Poised most closely is Hull at 208 and I.K. Kim at 210. Of the three, Tseng is the longest hitter but all three -- and perhaps even someone lurking farther back -- could take advantage of the scoring opportunities coming in.
No. 15 is 499 yards and usually plays into the prevailing wind while the 516-yard 17th and the 472-yard 18th both usually playing downwind. All can be reached in two shots with long hitters like Tseng hitting mid-irons or even short irons into the last two holes. The 16th is only 358 yards and offers up its own birdie opportunities.
"You can reach 17 and 18 [in two shots] when they are downwind and 15 when it is not too blowy," Hull said. "Yeah, if you are not making birdies on the par-5s you feel like you are losing ground out there. You have to take advantage of the par-5s."
In Saturday's third round, Morgan Pressel played the closing quartet four-under par in shooting a 65 that got her to three-under par 213, and she is far from being one of the long hitters in the field.
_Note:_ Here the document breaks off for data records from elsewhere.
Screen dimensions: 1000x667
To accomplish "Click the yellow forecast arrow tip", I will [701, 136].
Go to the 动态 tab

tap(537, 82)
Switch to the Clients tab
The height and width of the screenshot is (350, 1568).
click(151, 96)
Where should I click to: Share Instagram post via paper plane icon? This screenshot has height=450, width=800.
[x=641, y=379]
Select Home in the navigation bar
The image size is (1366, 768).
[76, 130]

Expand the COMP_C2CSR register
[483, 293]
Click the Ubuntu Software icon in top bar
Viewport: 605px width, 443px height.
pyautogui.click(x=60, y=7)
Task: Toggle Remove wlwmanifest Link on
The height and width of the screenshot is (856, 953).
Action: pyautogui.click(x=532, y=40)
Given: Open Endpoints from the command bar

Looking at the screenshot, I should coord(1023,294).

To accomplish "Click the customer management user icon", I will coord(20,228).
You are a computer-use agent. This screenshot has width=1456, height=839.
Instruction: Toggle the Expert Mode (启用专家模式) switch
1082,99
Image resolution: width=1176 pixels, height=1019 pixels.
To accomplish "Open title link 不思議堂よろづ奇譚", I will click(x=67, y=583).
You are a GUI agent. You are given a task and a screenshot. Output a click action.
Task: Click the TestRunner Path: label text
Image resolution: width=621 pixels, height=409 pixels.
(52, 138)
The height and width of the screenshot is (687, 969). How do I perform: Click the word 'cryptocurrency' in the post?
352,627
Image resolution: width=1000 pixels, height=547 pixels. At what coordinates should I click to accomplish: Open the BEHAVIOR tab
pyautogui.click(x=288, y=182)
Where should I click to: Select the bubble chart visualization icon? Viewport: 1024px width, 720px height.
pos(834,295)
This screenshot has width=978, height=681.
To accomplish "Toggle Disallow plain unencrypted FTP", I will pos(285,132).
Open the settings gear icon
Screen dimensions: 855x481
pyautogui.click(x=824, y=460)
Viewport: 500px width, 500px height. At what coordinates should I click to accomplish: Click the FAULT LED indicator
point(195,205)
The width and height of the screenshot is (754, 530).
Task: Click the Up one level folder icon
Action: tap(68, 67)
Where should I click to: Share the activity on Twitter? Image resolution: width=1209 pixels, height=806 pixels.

And in 2005, the last time the Women's British was played at Birkdale, all four of those holes averaged under par for the week.
Later on Saturday, when players had the rare luxury of competing under occasional sun and pesky but not ornery breezes, several players took advantage of the friendly homestretch. Hull played the last five holes five under in shooting a 66. I.K. Kim eagled No. 18 for a 68 and Christina Kim finished birdie-eagle to get in at 212. Brittany Lincicome finished birdie-birdie to get in the house at 211.
Tseng waltzed home four-under par over the last six holes after opening with 12 consecutive pars. Tseng, and Hull will be the final twosome and here is some history. When Hull won the 2008 CN Canadian Women's Open, Tseng had four-stroke lead over Se Ri Pak and was six ahead of Hull. But Tseng was 19 then, and that was two major championships ago.
On Saturday, after a chat with VISON54 gurus Lynn Marriott and Pia Nilsson, the architects of the approach to the game that worked so well for Annika Sorenstam, Tseng silenced her doubts by singing songs in Taiwanese to herself anytime negative thoughts crept into her mind.
"I figure, if it works that is good and if it doesn't, so what?" Tseng said. For 54 holes it has worked. On Sunday come the final exam, with the true test likley coming on those last four holes.